Cuando era un niño, conocí a un viejo mercader que viajaba de pueblo en pueblo, llevando sus mercancías a lomos de un asno. Este mercader se valía de un ingenioso ardid para alimentar a su burro. Tan pronto como llegaba a un pueblo, lo descargaba y lo cubría enseguida con una piel de tigre; luego lo soltaba en un campo de abundante maíz. El asno comía hasta hartarse y los dueños de los campos no se atrevían a echarle, ya que creían que se trataba de un robusto tigre verdadero.

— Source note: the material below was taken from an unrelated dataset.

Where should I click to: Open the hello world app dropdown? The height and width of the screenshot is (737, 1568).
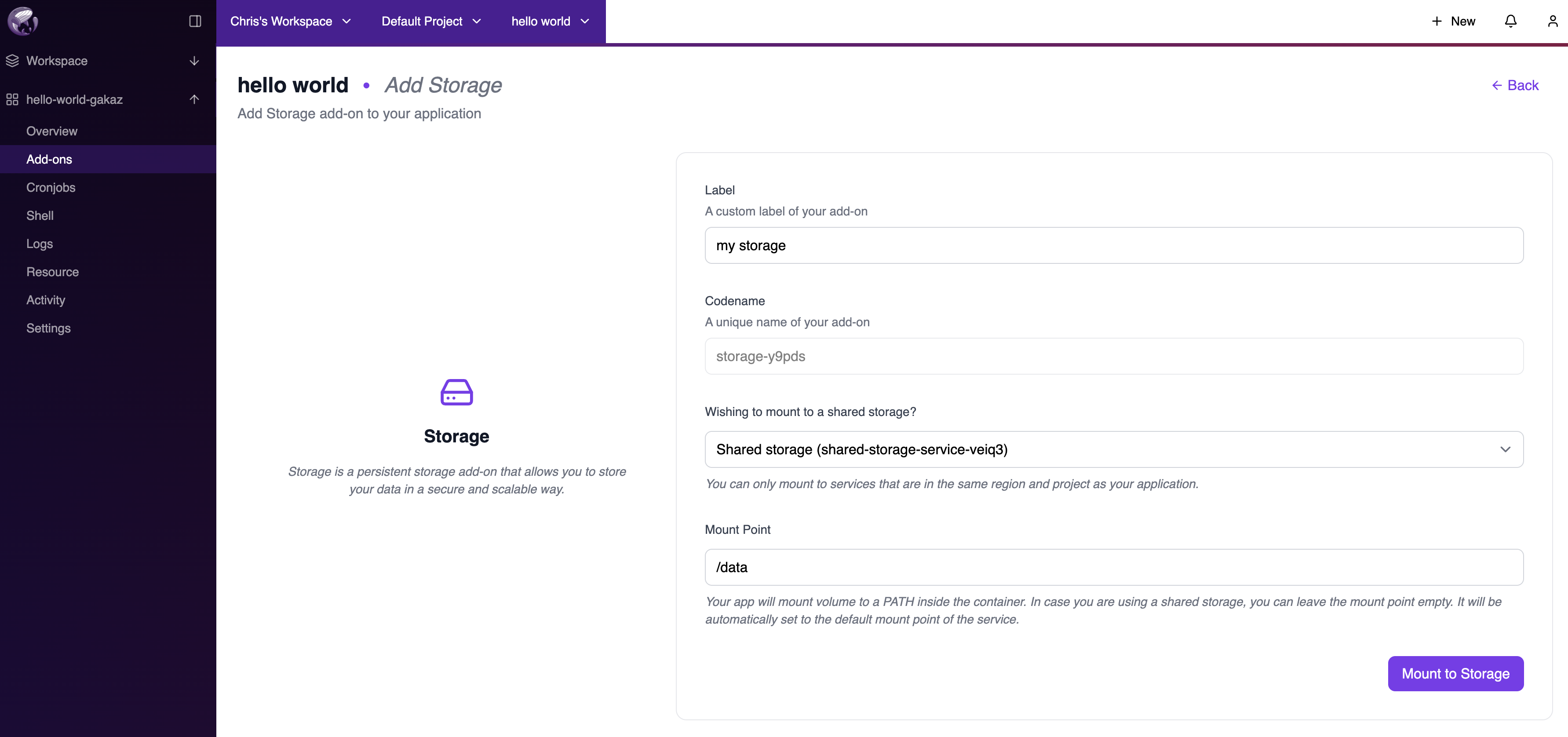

Un día el mercader llegó a un pueblo, y como había hecho en los otros, soltó al asno en un campo de verdes maizales. El dueño, al ver lo que él suponía un tigre huyó, aterrorizado, al pueblo, y contó a sus convecinos lo que estaba ocurriendo. Sin vacilar un momento, todos se armaron hasta los dientes y corrieron al encuentro del falso tigre.
Este, al ver acercarse a tanta gente lanzó un sonoro rebuzno que descubrió a los campesinos su disfraz, y que tuvo además por consecuencia irritarlos mucho más. En un momento cayeron todos sobre él y lo molieron a palos de tal manera, que cuando al fin el mercader logró rescatarlo, estaba moribundo.
El hombre se tiró de los pelos al ver que por su avaricia había perdido a un compañero fiel y útil, y mientras el pollino moría, el viejo iba diciendo:
– No es la piel lo que hace temible al tigre.